The belfry of the church is detached from the main structure and is curiously placed on the other side of the street. It precedes the church and is from 1701, probably part of the Portuguese convent that existed there earlier.
The front facade of Groote Kerk, Church Street, Galle Fort.
The Cobbled Streets of Galle
Galle is a Time Machine, and there is no better way to know that than shedding the laziness and taking a stroll around the town. Time stood still as well walked on the cobbled stones of its streets. All those beautiful houses, quirky shops, fancy restaurants and smiling people filled our heart with happiness!
The paved streets of Galle, Church Street.
The Adventure of the Solitary Cyclist. Hospital Street.
Vintage. Pedlar Street.
Lets call this place the Town Square. All roads led to this place.
On The Ramparts
A walk on the ramparts of the Galle Fort is a romantic experience. The views are great, beautiful clear skies, waves of the turquoise sea hitting the walls and a gorgeous town from another century. So we walked along the moss-covered walls that have defied enemies and elements for centuries and completed almost one round of the fort.
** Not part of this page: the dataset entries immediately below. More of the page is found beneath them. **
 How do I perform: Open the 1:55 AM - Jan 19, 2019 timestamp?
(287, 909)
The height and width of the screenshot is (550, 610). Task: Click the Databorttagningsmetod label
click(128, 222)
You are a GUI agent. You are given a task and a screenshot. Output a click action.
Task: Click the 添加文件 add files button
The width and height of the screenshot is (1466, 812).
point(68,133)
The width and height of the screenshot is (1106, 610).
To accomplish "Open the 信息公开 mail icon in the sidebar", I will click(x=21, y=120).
The main gate of the fort is heavily fortified with three bastions, namely the Star, Moon and Sun bastion. The moon bastion has a clock tower built by the British in 1882. Remnants of a moat can still be found in front of the walls and the famed Galle Stadium is just a stone’s throw away from the main gate.
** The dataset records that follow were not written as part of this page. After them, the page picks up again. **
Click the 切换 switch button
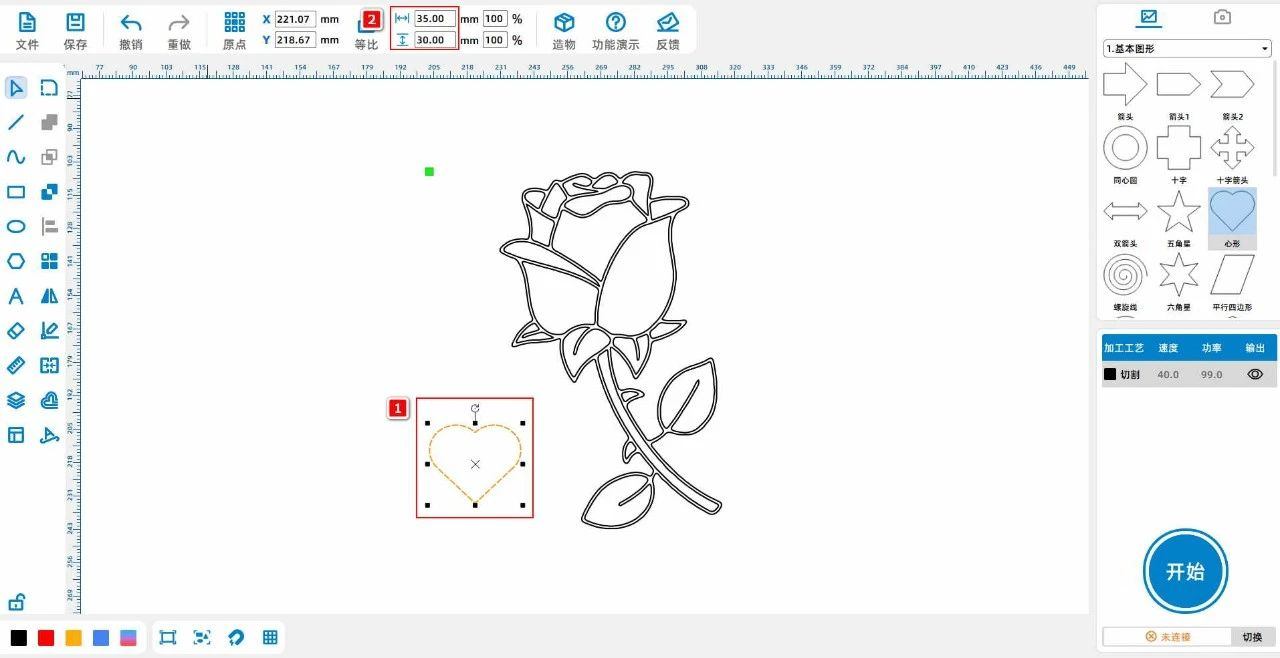 tap(1252, 637)
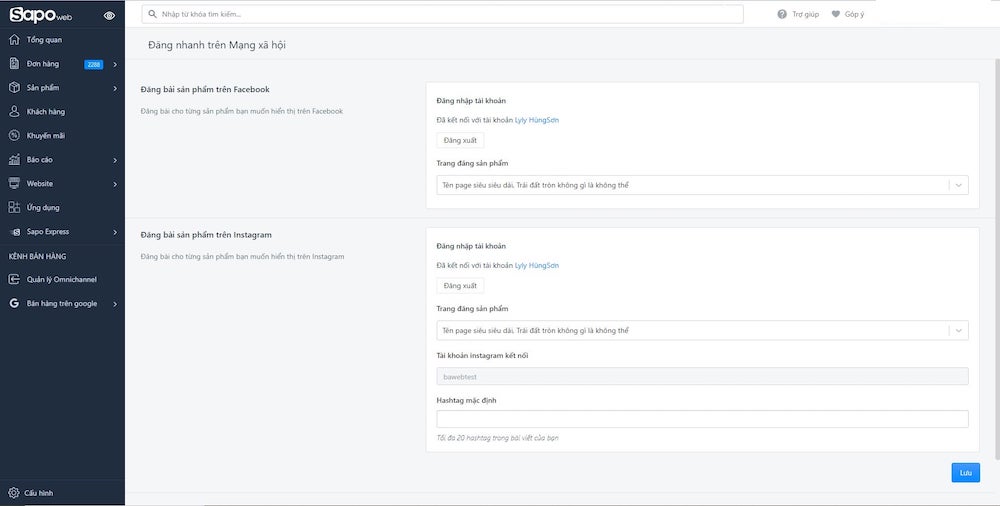
Task: Expand the Sản phẩm submenu
Action: coord(115,88)
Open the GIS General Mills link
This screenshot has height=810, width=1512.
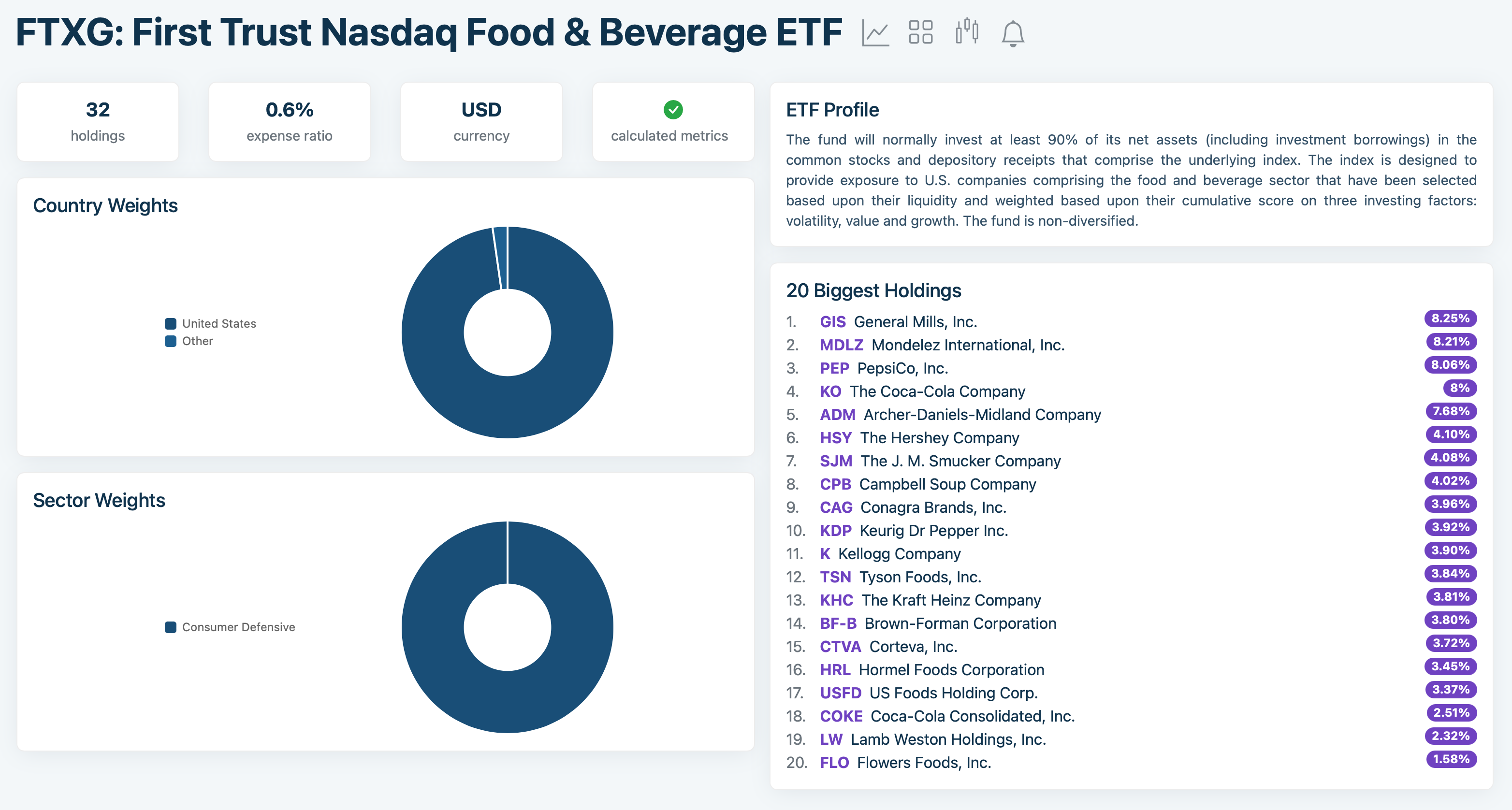(x=833, y=321)
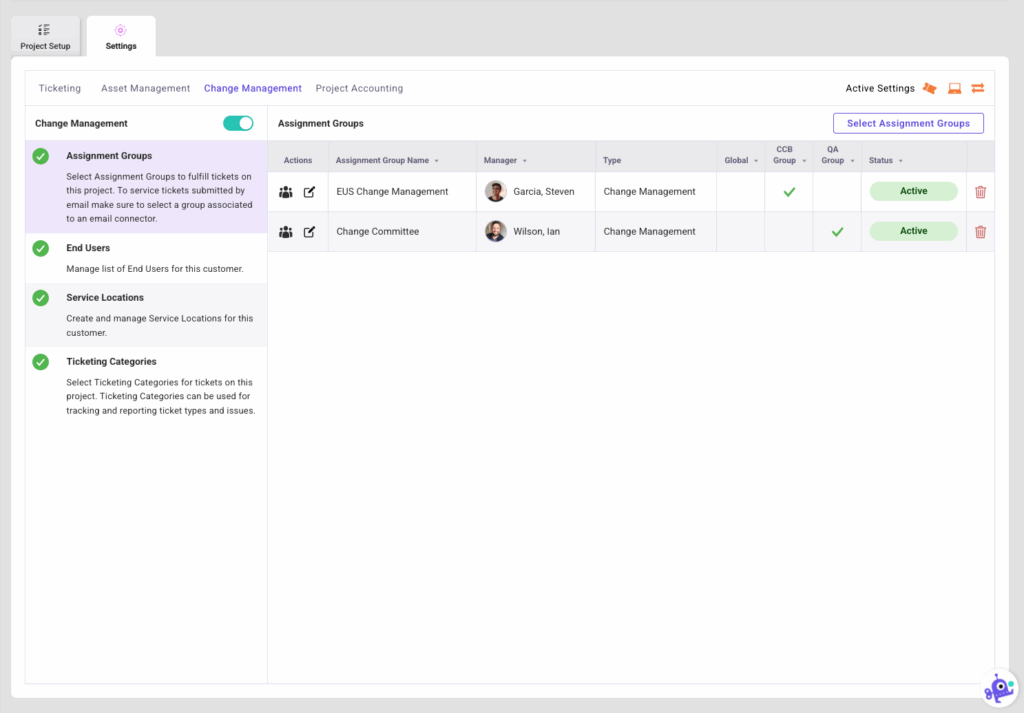This screenshot has width=1024, height=713.
Task: Open members icon for EUS Change Management
Action: pyautogui.click(x=286, y=192)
The front gate with Clock Tower and Moon Bastion
Cricket is a way of life in Galle, with the famous Galle statium just outside the fort. Kids at the fort were no less enthusiastic about the sport.
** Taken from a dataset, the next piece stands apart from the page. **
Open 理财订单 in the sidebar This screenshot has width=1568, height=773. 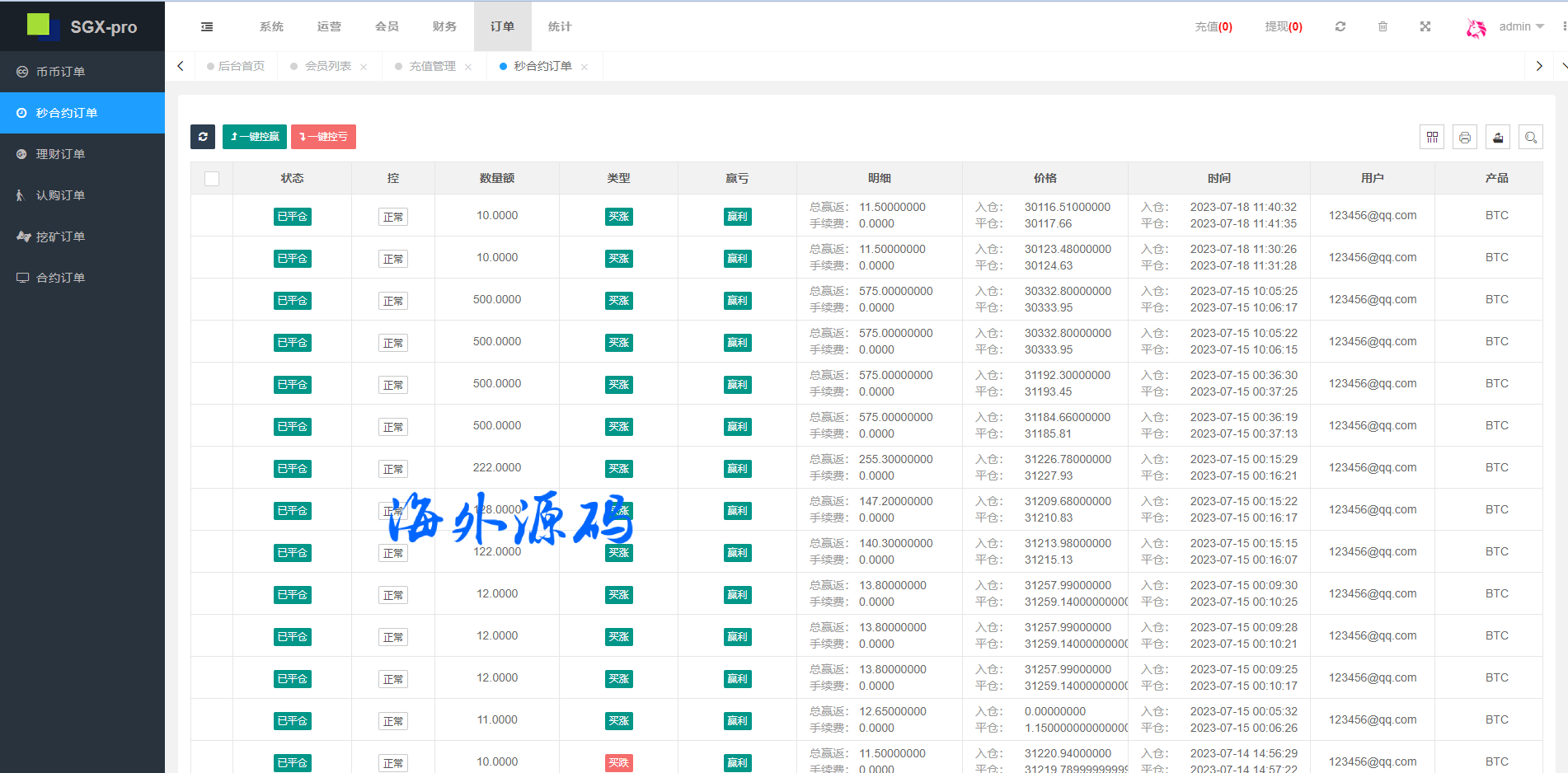(60, 154)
Galle Harbour, as seen from the Moon bastion.
After The Sunset
The light started fading as the sun started setting in the horizon. We proceeded towards the sea facing side. The skies turned a dramatic orange with clouds creating interesting patterns. It was a serene evening and we felt completely at peace with this beautiful place which had bestowed its bounties on us. We always wanted to see Galle, and the wish was granted in ways more than we had thought of.
The sea off Galle, after the sunset…
There was slight drizzle and Ekta had her polka dot umbrella on.
So this was the end of our stay in Galle. The town sleeps early so we found a good place to have the dinner and walked back to our hotel. We had plans to wake up early the next morning for Chasing Whales in Mirissa so called it a day soon.
Given a chance, I would like to visit Galle again and spend a few days there. For anyone interested in history, culture, architecture and arts, it is such a fulfilling place…
Galle streets at night, one of the last glimpses of this place that we carried back with us.